_Work instructions_
For the listing below, print exactly the lines from the line with "For every named" to the line with "[tft-rso] (52, 11)", both included, and nothing beyond them.

_Working data_
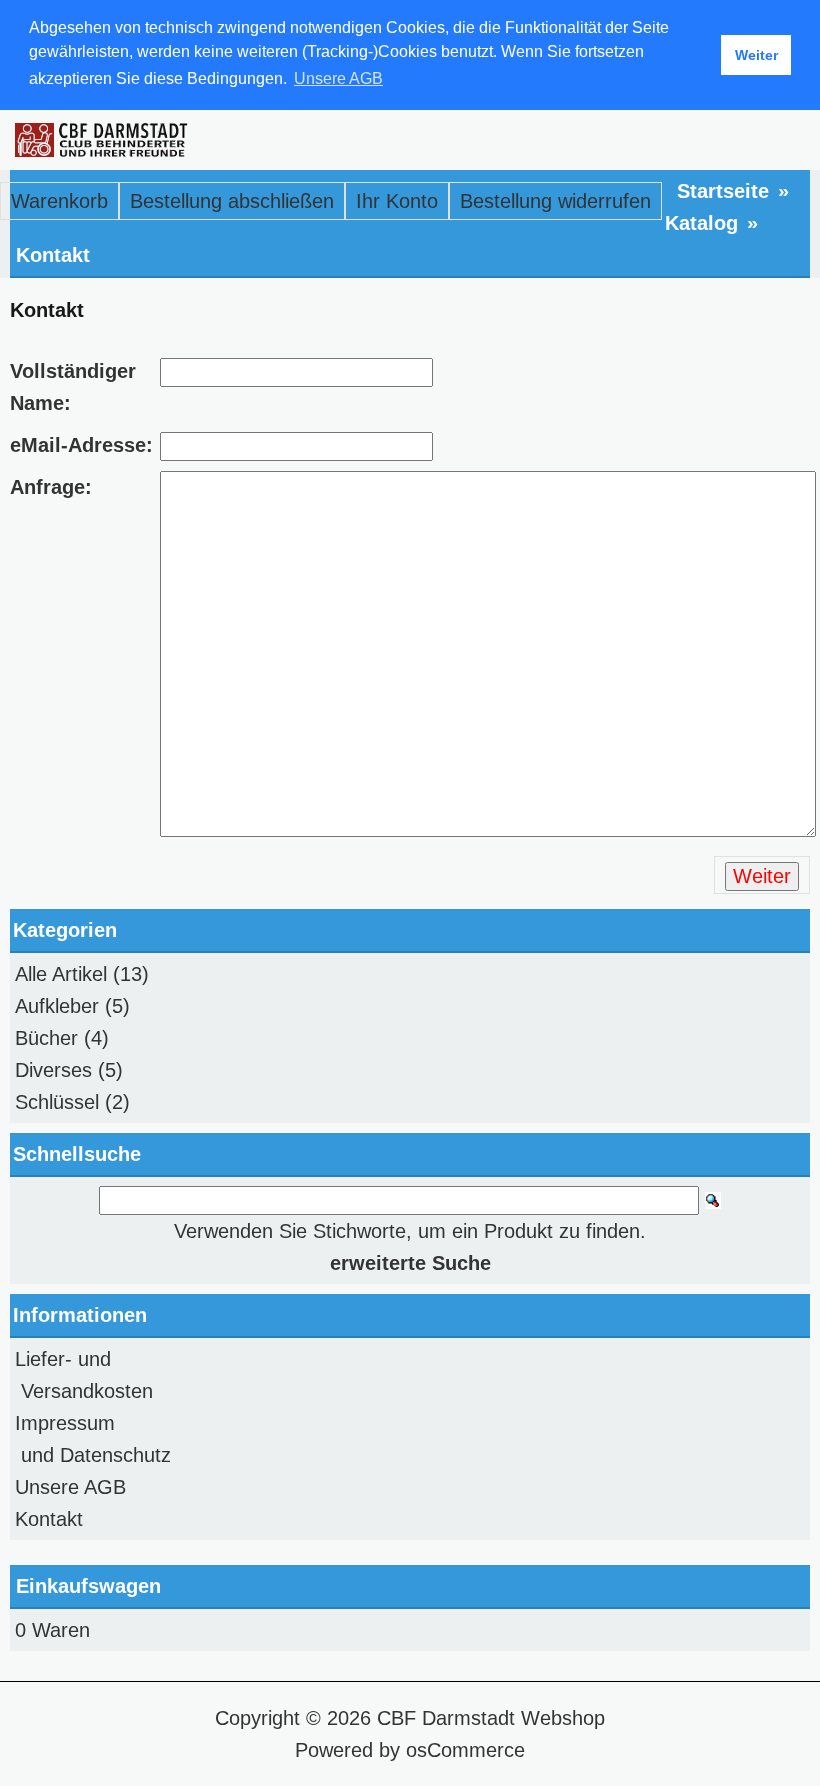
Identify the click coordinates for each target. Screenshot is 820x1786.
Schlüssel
...
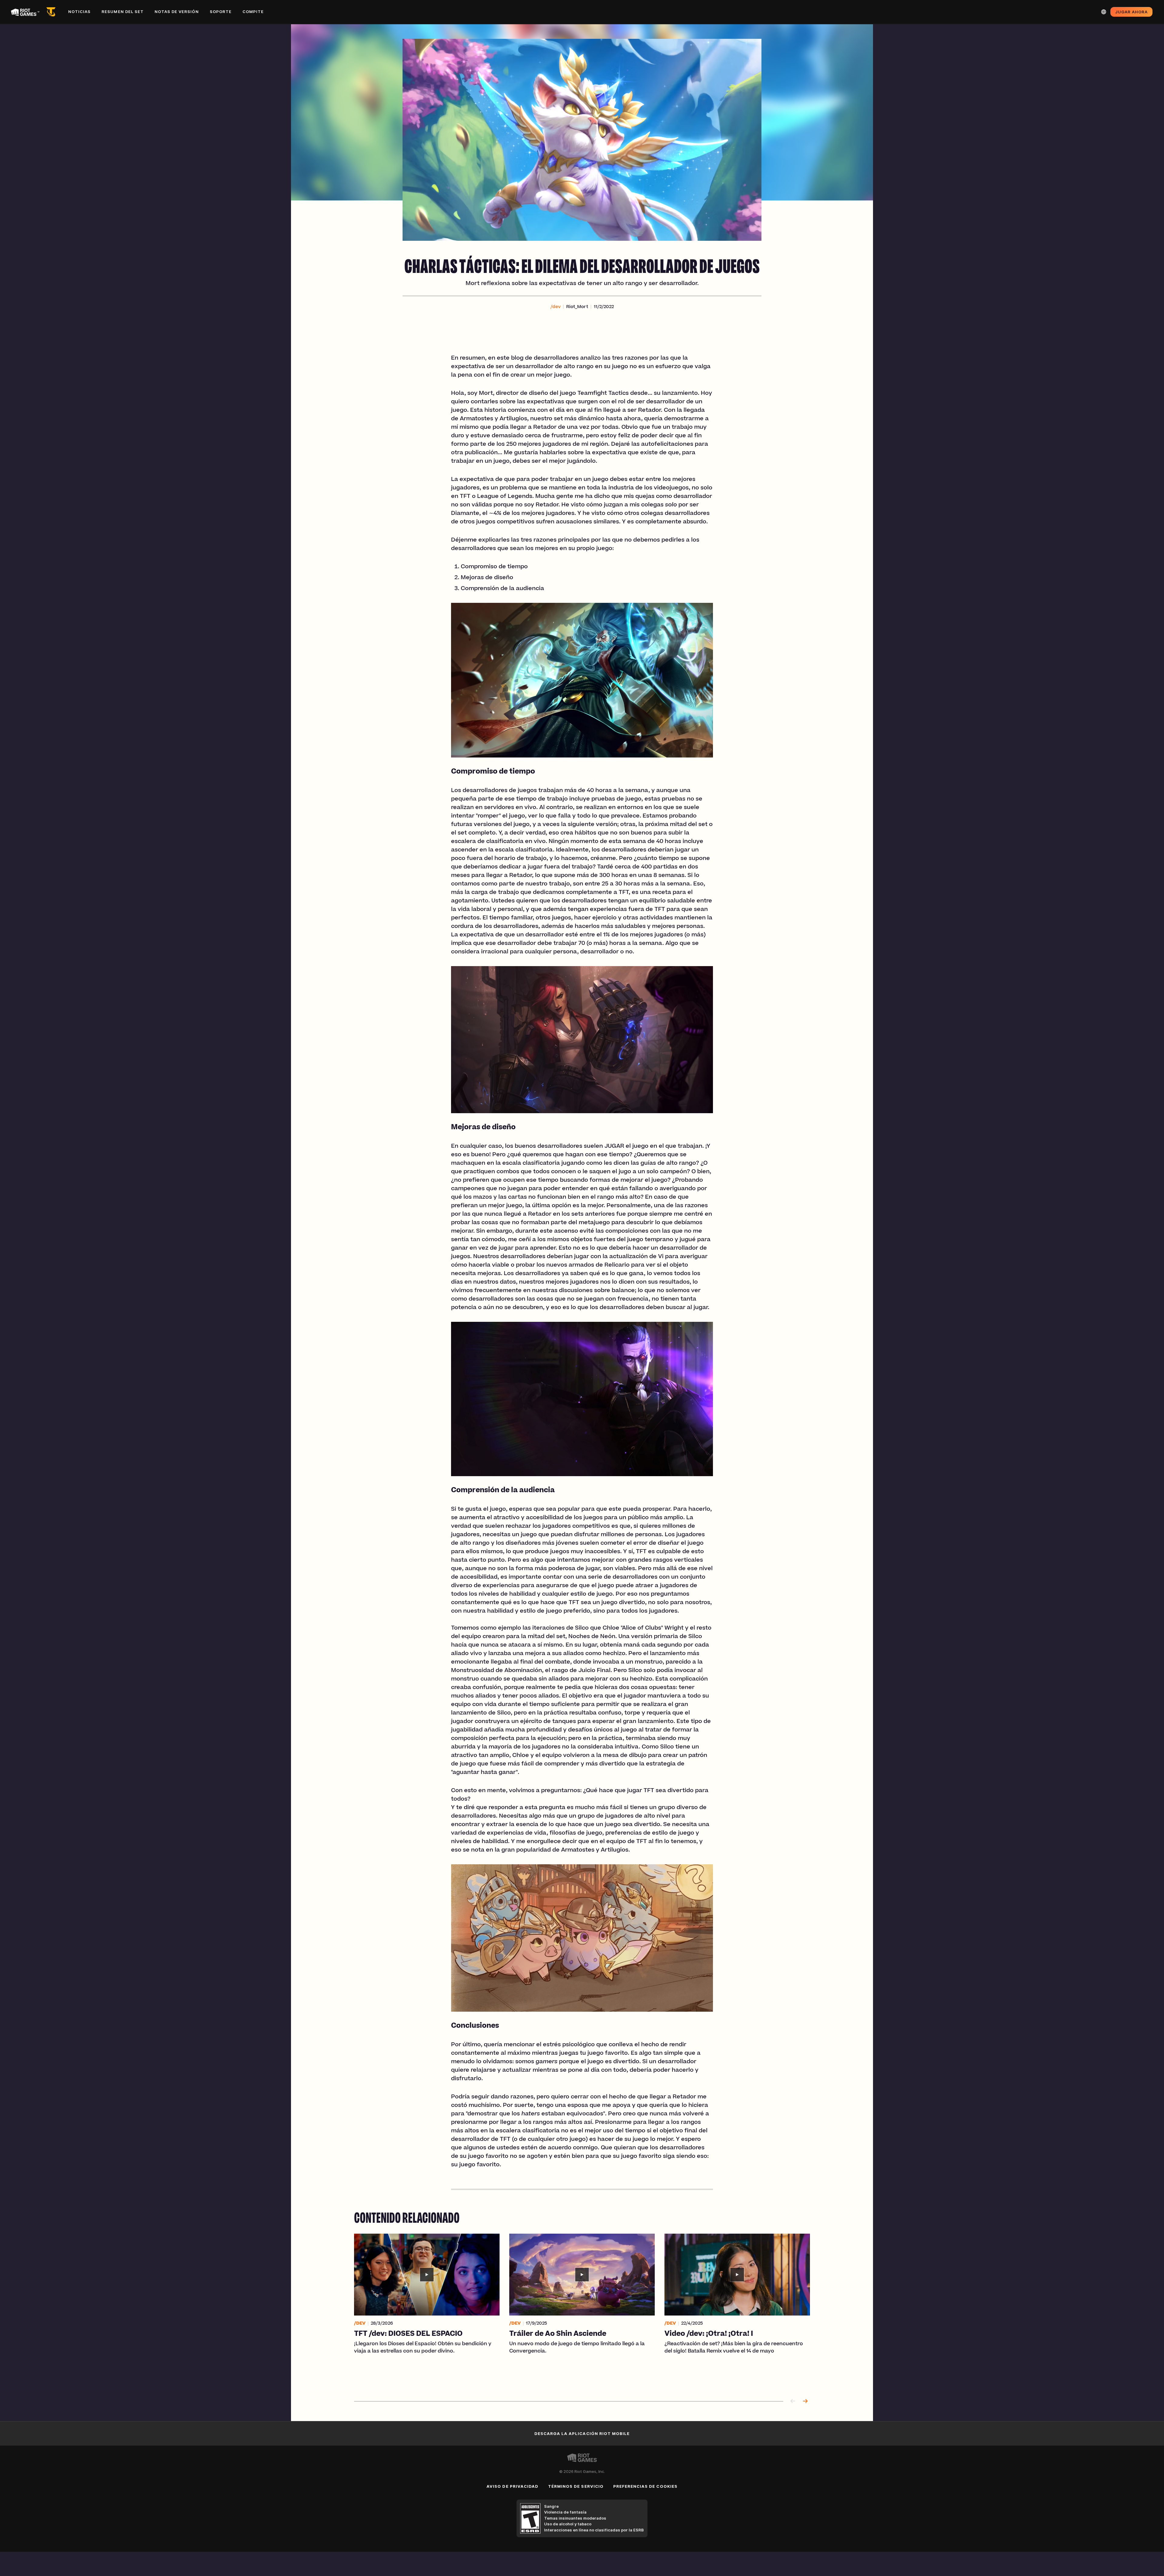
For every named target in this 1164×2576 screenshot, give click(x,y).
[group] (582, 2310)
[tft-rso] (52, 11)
* * *
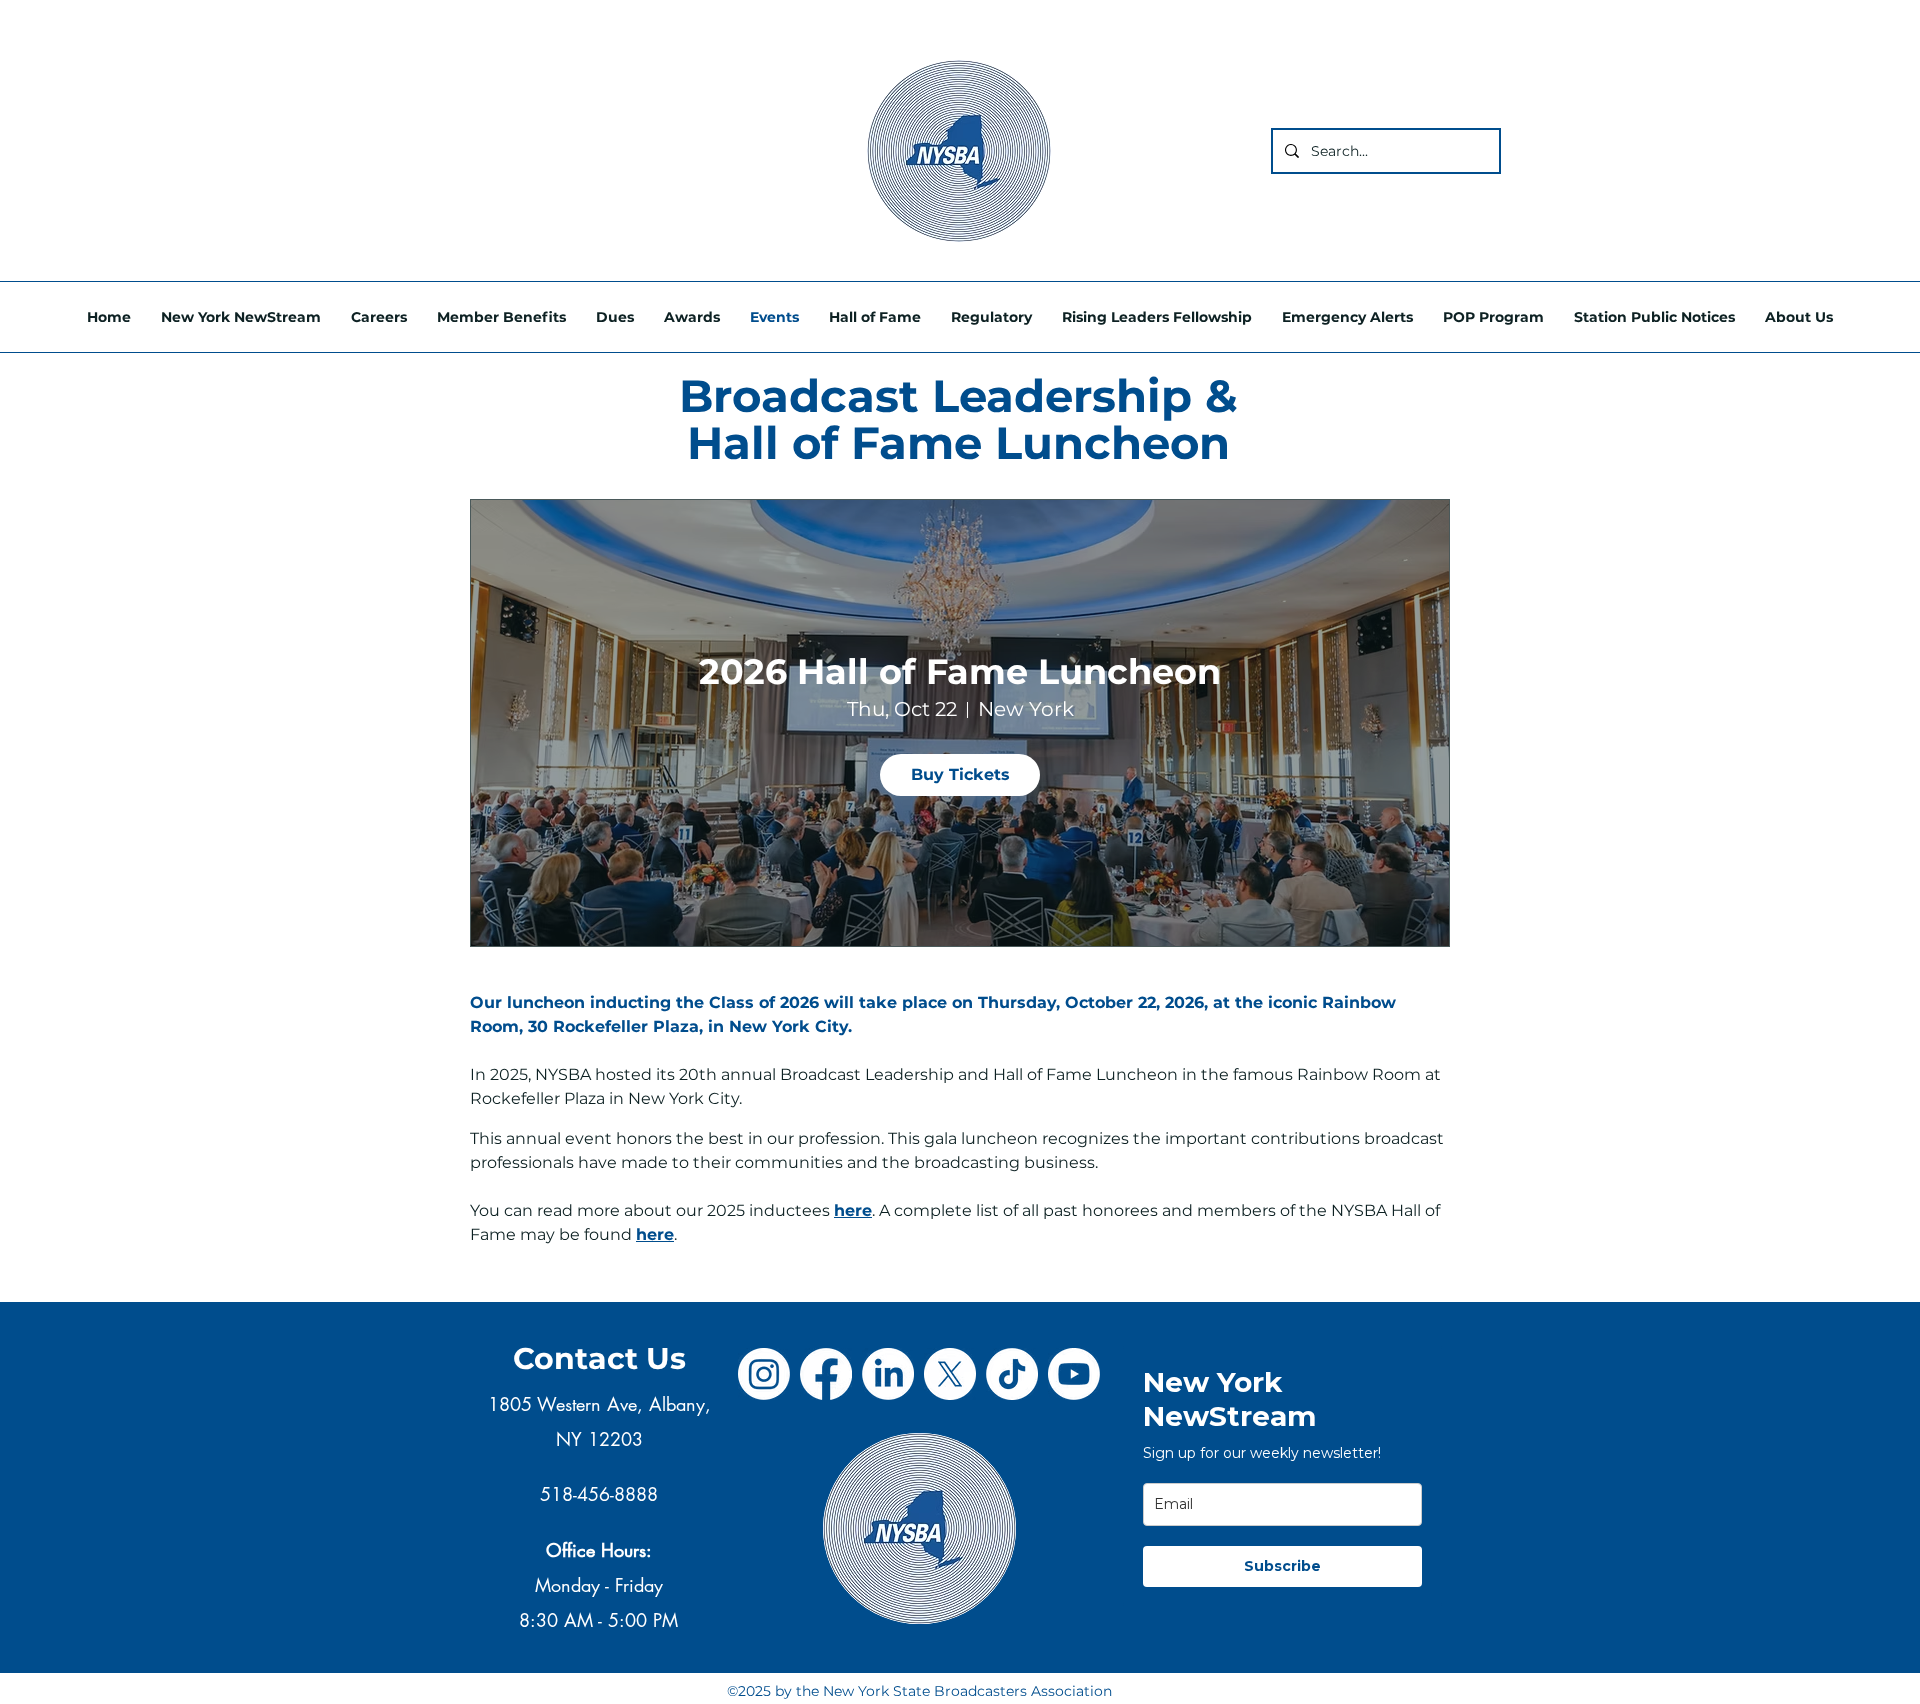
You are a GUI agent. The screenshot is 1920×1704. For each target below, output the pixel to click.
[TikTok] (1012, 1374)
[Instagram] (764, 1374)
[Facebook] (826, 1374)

_Response to this exercise_
For every named target in this 1164×2576 screenshot, give click(x,y).
[group] (582, 2310)
[tft-rso] (52, 11)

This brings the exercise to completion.